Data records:
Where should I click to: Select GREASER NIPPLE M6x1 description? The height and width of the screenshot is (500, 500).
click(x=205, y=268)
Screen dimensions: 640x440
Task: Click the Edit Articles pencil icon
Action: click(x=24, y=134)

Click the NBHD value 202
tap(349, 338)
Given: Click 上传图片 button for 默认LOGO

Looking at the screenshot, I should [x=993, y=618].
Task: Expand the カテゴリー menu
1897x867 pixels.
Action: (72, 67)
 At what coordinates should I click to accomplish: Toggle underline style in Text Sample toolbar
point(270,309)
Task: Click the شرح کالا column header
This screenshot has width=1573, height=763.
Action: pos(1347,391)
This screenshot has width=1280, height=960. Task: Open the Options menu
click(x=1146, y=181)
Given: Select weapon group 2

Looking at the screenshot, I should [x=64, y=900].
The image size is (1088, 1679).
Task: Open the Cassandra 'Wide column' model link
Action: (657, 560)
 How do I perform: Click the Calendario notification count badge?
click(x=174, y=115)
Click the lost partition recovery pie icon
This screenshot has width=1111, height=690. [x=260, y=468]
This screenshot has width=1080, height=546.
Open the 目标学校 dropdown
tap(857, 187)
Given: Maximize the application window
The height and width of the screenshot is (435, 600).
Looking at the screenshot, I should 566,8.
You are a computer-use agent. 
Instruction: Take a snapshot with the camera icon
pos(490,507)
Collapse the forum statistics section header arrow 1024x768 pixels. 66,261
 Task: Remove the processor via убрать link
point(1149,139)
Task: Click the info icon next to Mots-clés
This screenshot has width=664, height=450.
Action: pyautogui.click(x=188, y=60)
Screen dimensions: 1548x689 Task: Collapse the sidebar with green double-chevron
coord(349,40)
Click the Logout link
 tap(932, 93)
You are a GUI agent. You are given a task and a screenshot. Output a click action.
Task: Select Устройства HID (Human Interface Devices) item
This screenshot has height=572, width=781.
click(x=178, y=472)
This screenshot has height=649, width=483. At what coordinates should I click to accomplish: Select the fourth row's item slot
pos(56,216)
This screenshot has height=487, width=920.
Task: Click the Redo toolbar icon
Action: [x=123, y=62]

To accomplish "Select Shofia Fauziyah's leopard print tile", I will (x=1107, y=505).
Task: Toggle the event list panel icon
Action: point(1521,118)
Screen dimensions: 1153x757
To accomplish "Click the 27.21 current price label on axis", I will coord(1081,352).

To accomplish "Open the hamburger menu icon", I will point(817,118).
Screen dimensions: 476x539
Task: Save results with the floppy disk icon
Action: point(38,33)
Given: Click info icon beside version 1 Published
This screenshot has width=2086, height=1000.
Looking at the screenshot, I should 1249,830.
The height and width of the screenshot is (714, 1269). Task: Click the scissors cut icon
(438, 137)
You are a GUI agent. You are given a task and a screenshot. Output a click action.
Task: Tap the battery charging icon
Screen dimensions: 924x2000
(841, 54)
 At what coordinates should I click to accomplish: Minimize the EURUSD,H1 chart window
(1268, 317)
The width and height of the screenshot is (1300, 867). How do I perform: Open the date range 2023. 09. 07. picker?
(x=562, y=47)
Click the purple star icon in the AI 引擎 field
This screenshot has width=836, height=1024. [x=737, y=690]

Your instructions
Where a line of the records has the string "header", return that line.

Solution
Task: Click the شرح کالا column header
Collapse the forum statistics section header arrow 1024x768 pixels. 66,261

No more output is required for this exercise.